Paul L. Caron

Tuesday, January 17, 2023

Morse Reviews Wilking's Independent Contractors In Law And In Fact

Susan Morse (Texas; Google Scholar), Terms of Employment (JOTWELL) (reviewing Eleanor Wilking (Cornell), Independent Contractors in Law and in Fact: Evidence from U.S. Tax Returns, 117 Nw. U. L. Rev. 731 (2022):

Jotwell (2023)Under tort and agency common law, the more control a firm exerts over its workers, the more likely that workers will be classified as employees rather than independent contractors. The need to determine control prompts a line-drawing exercise and offers opportunities for firms and/or workers to manipulate the result, rather than choosing the best abstract analysis on the facts. In Independent Contractors in Law and in Fact: Evidence from U.S. Tax Returns, Eleanor Wilking constructs a huge tax-return-based dataset and uses it to show that firms appear to game the employee/independent contractor distinction, that evidence of manipulation is stronger when lower-income workers are involved, and that the tendency to classify workers as independent contractors has likely increased over time.
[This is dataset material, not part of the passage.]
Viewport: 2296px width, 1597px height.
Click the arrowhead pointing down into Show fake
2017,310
A lot turns on whether a worker is an “employee.” Access to retirement plans, health insurance, certain government benefits and antidiscrimination protections follow from employee status. Tax, tort, contract, intellectual property and other legal results often differ based on whether a worker is an employee. Most, although not all, legal features require firms to offer more protections and benefits for employees, as opposed to independent contractors. Thus a firm’s incentive to manipulate generally tilts towards independent contractor classification, holding all else equal, particularly for lower-income workers.

Wilking created two datasets for this project. Both take advantage of the fact that different tax reporting forms for compensation are required according to worker status. An independent contractor receives a 1099-MISC or 1099-K, while an employee receives a W-2. ...
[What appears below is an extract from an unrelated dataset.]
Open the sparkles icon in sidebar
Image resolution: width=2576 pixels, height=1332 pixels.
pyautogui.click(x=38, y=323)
Wilking offers an imaginative use of a huge treasure trove of tax return data. Her results are powered not only by the enormous datasets she creates, but also by her creativity in fashioning quantitative proxies for the question of control posed by the common law of tort and agency. As compared to, say, the outcomes of reported cases, patterns of firm and worker planning are difficult to discover and describe. They are buried in countless private contracting and planning decisions that rarely receive any public attention. Wilking has figured out how to use tax return data to excavate patterns of private ordering that are usually hidden from view. What a contribution — both because of Wilking’s specific findings and because of her clever, large-dataset matching methodology.

To this original empirical contribution Wilking adds some tentative normative remarks. She invokes Professor David Weisbach’s classic criticism of line-drawing and reviews the incentive to manipulate or intentionally misclassify when discrete and different legal results lie next to each other on a continuum. She suggests that some such line-drawing exercises might eventually become obsolete. If they did, the question would arise of what should replace existing binary paradigms, like those that give firms and workers different benefits and responsibilities under many areas of law depending on how much control the firm has.